Another social reform policy that has negatively affected the people it was supposed to help is welfare policy. Welfare does a lot of good for a person who is momentarily struggling, and it does a lot of good for those who can’t provide for themselves, like the truly mentally and physically disabled. But consider this, Stephen Hawking was never on welfare.
Again, this policy tells people that if they fall into a certain group, then this is the option they should take. And why not? It’s free.
I have been a recipient of government welfare, and I can speak to its benefits and its dangers. The trap of welfare is real. After a serious work injury, I went back to school. At the end of my first semester, my wife gave birth to our first child. As I made a living as a graduate assistant, we had little money to spare, and not enough for medical expenses. We applied for state assistance, which included baby supplies, food, and medical insurance for my wife and our child. We carried these benefits until after our second child was born 2 1/2 years later. By this time, I had a degree and was back at work. Our family had landed once again on a solid foundation, even though I had an injury that didn’t allow me to participate in many sectors of the workforce.

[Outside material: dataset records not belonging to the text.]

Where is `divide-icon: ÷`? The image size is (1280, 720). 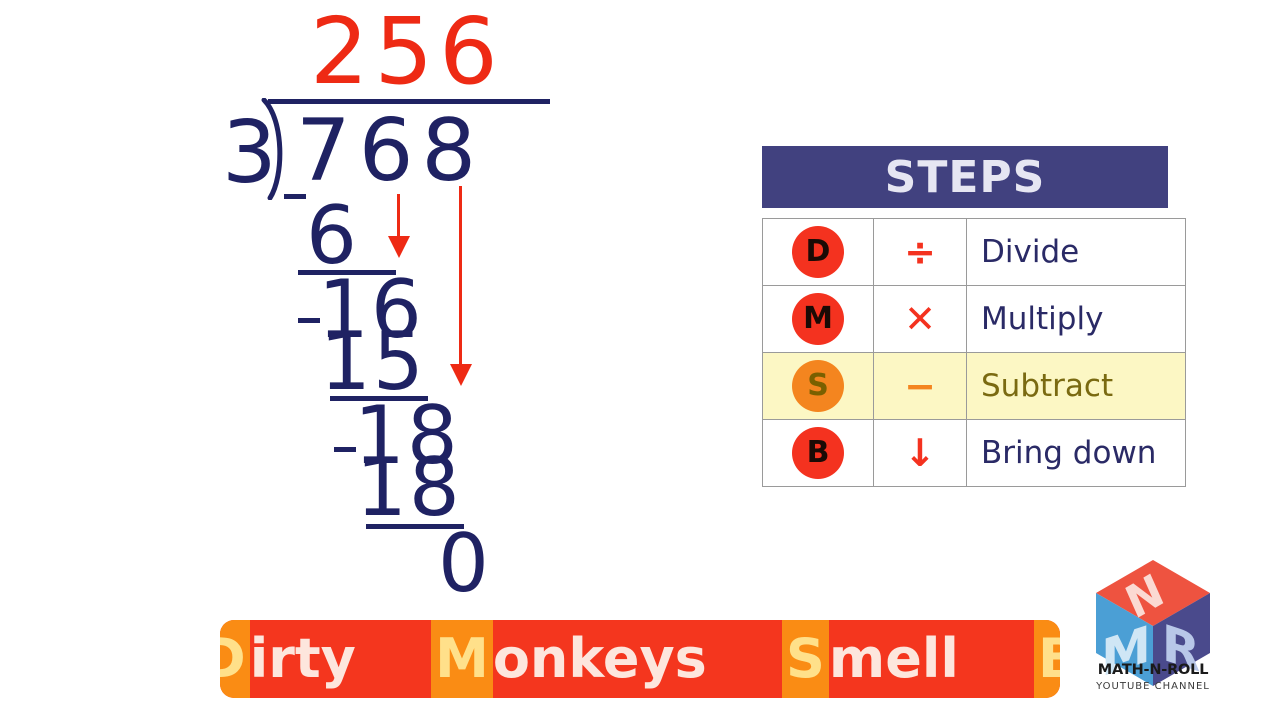 divide-icon: ÷ is located at coordinates (920, 252).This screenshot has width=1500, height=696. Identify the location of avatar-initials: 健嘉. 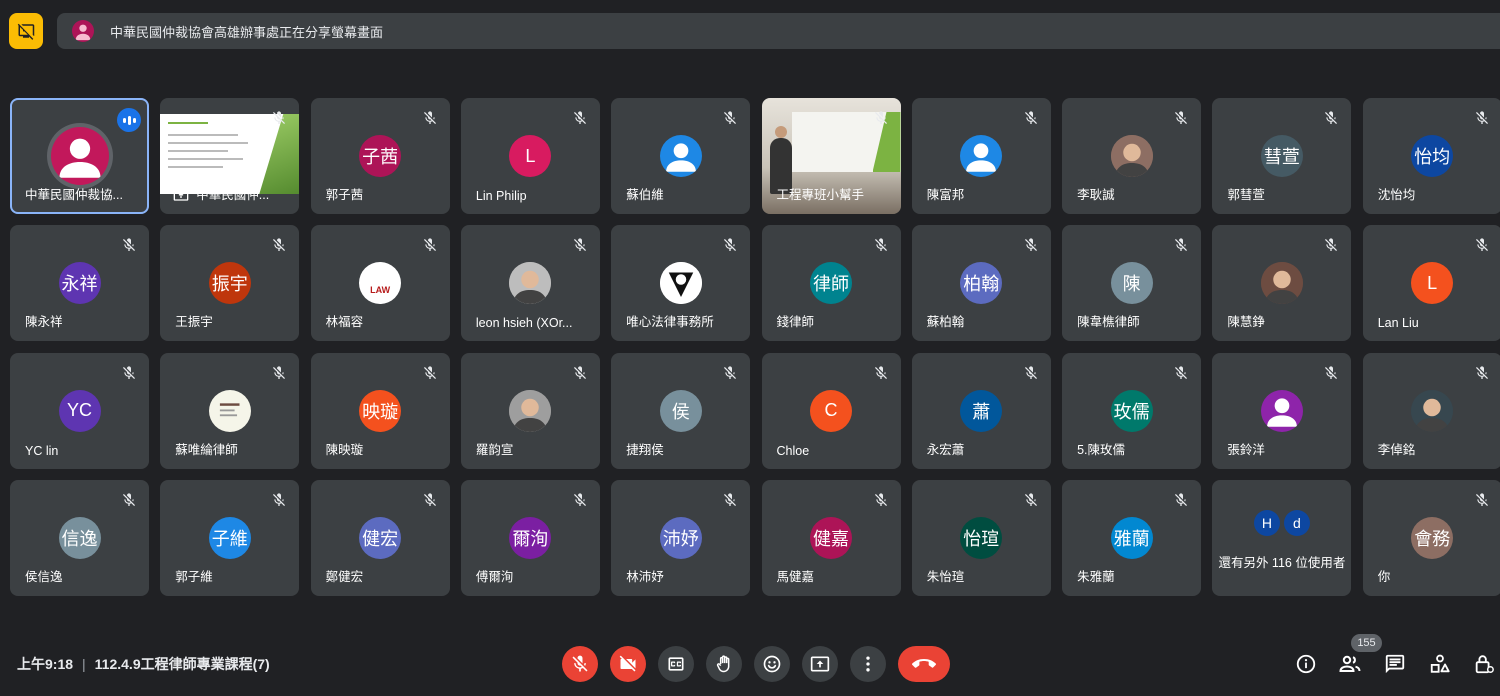
(831, 538).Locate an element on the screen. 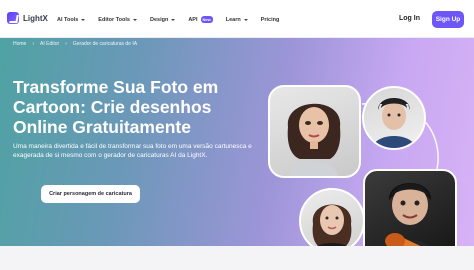 The height and width of the screenshot is (270, 474). menu-ai-tools: AI Tools is located at coordinates (72, 20).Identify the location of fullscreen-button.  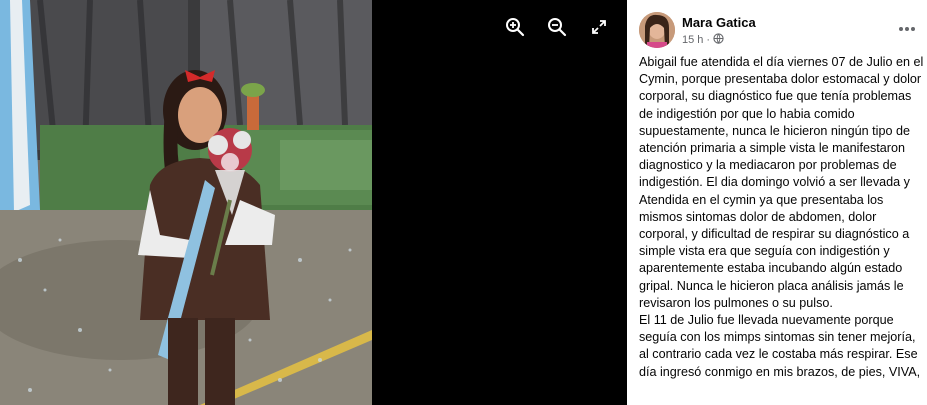
(599, 29).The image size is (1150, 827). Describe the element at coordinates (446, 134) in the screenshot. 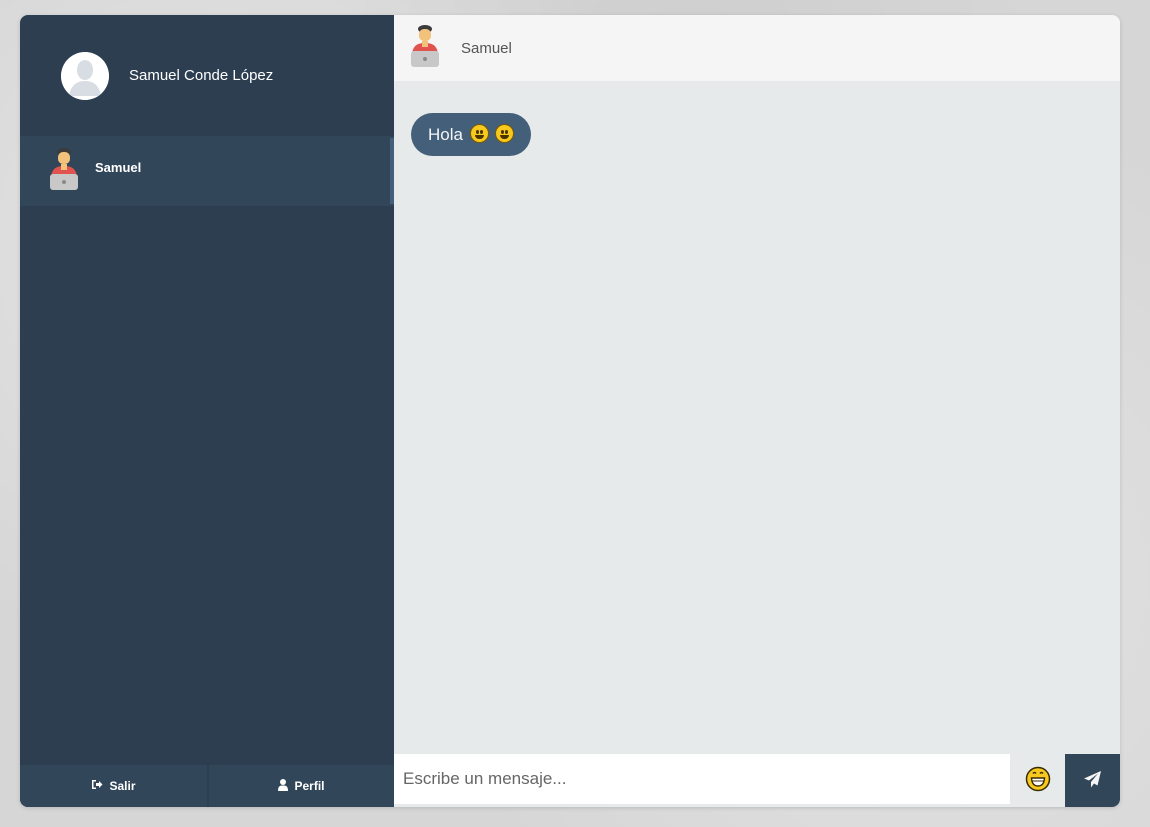

I see `message-text: Hola` at that location.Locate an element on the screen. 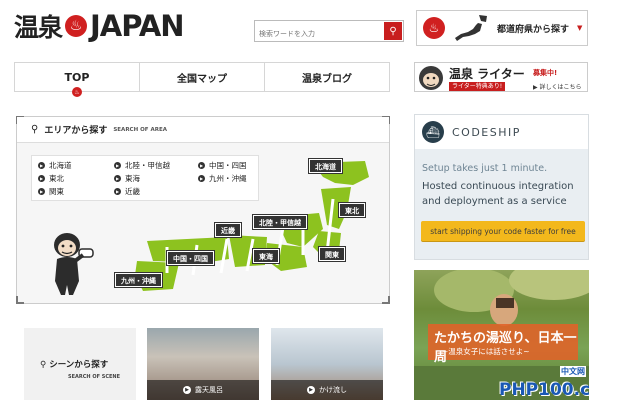  tab-onsen-blog: 温泉ブログ is located at coordinates (327, 77).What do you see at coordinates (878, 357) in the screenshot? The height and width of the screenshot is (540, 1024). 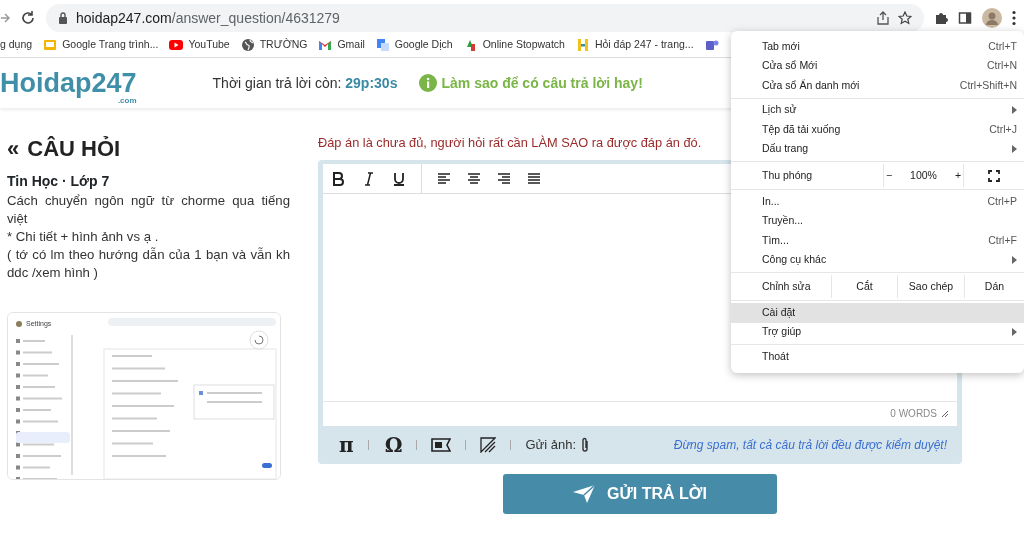 I see `menu-item: Thoát` at bounding box center [878, 357].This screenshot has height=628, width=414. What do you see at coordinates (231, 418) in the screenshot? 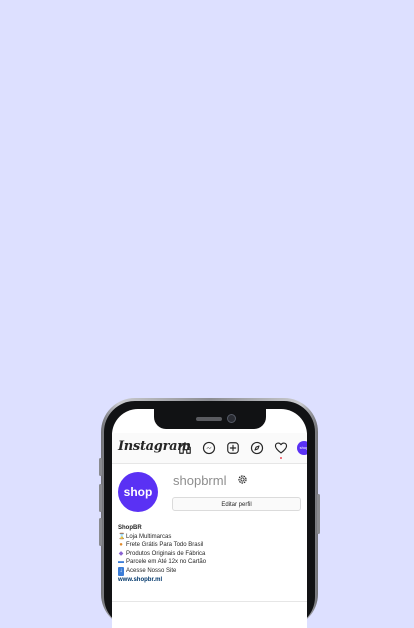
I see `front-camera` at bounding box center [231, 418].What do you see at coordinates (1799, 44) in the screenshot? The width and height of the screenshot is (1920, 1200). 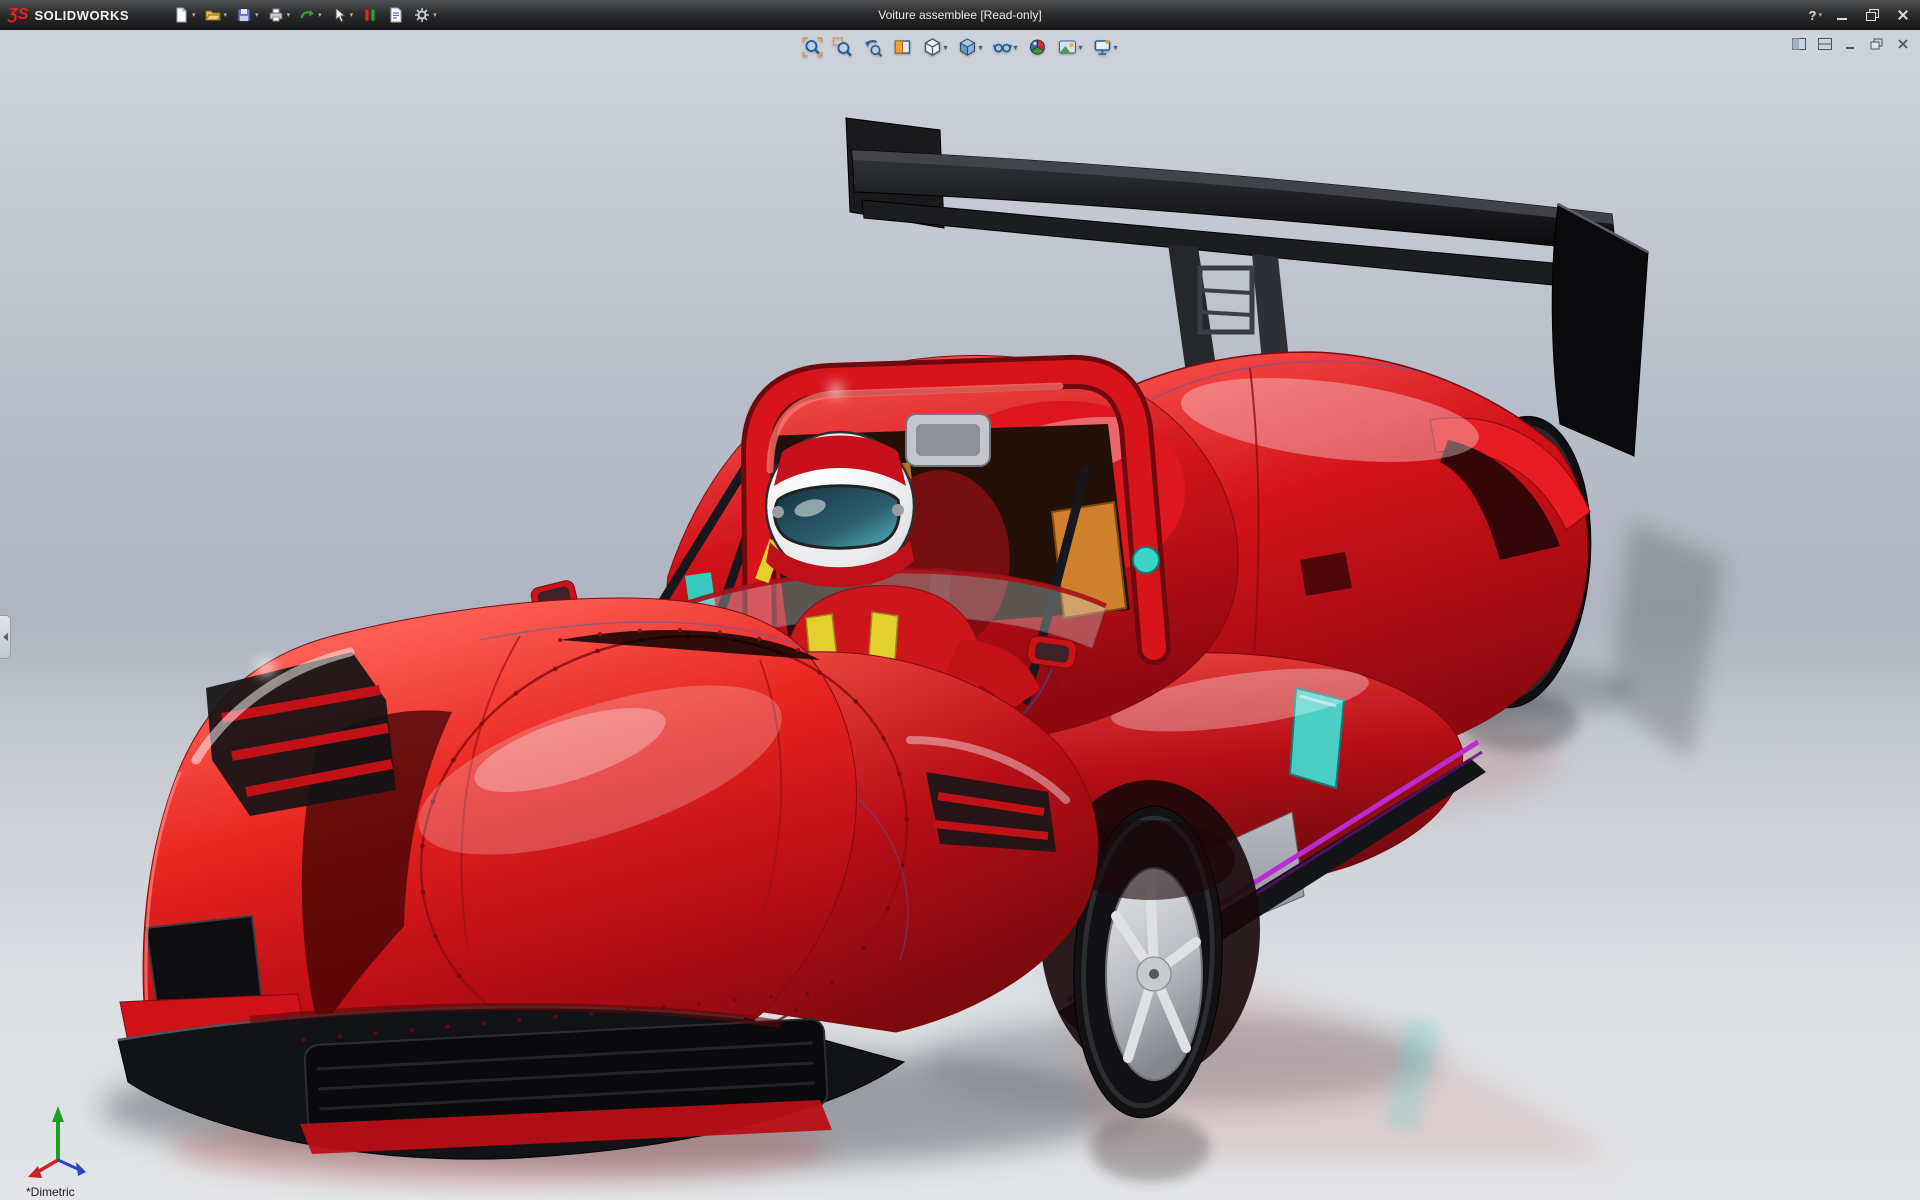 I see `window-split-icon` at bounding box center [1799, 44].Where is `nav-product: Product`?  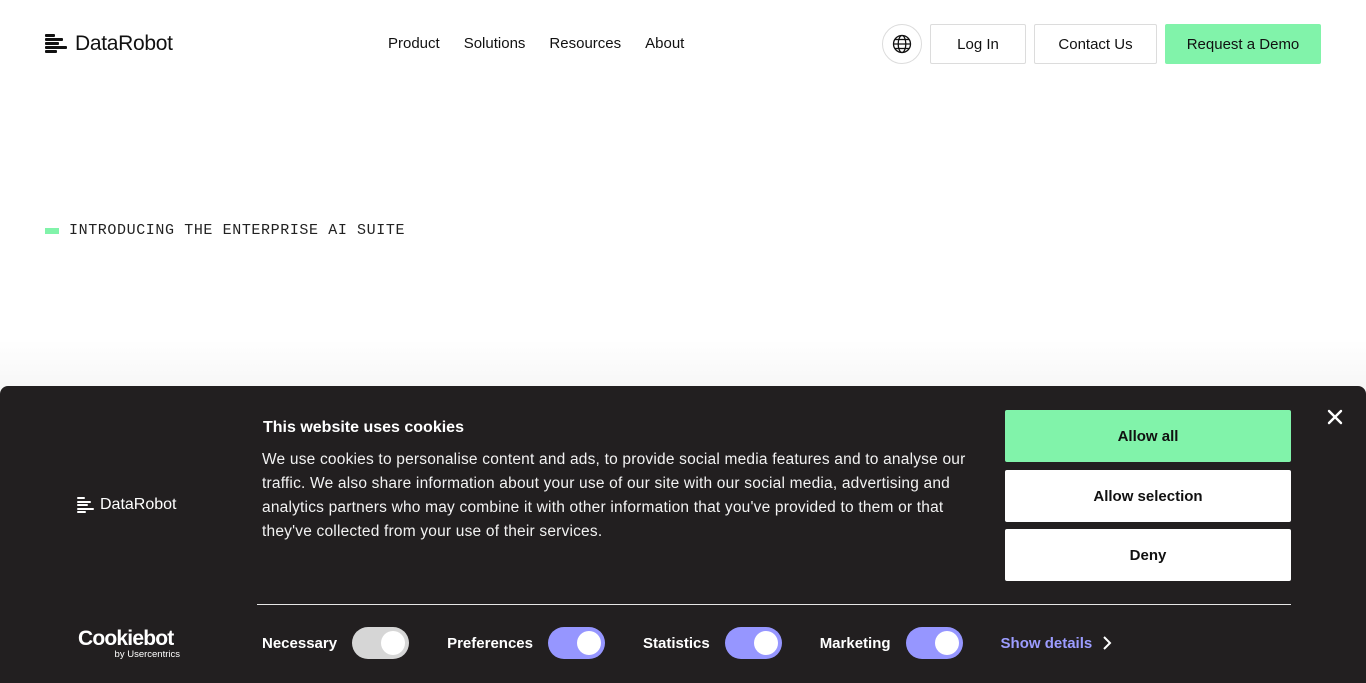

When the state sent a renewal letter for our benefits, we had to make a decision. Do we want to keep these benefits, or strike out on our own and become more than what these benefits represent to us?
The temptation was real, as was the opportunity.
We sent back the renewal application blank and included a letter saying thank you for the help; it blessed our family greatly, but we no longer needed the assistance.
The alternative: to keep the benefits, maybe stay in school longer than I needed to, and since the welfare culture was intruding into our future, use the injury I had suffered to claim disability.
Staying on welfare would have held our family back. We would have stayed in poverty for the sake of free benefits paid for by our neighbors. Instead, I went back to work and we are financially secure enough that my wife has been able to stay home, raise our kids, and provide them with a homeschool education(she does this with her diploma for her Master’s degree hanging on the wall in our home classroom).
I don’t speak to the issue of race only from my own meditations and experiences. I’ve read books written by Critical Race Theory authors, like Kendi, Tatum, and Coates. Yes, I’ve read the opposing arguments, and that is something we all need to do. When there is something we don’t understand, we need to search for the understanding we don’t have. These books have given me sympathy for the Black experience, which, while I haven’t changed my core views, opens the door for a more meaningful and productive conversation.
We miss this in America, where our views of the opposition are given to us by social media algorithms and corporately influenced news outlets. We are being conditioned to hate the other side, not to understand them. Understanding leads to progress.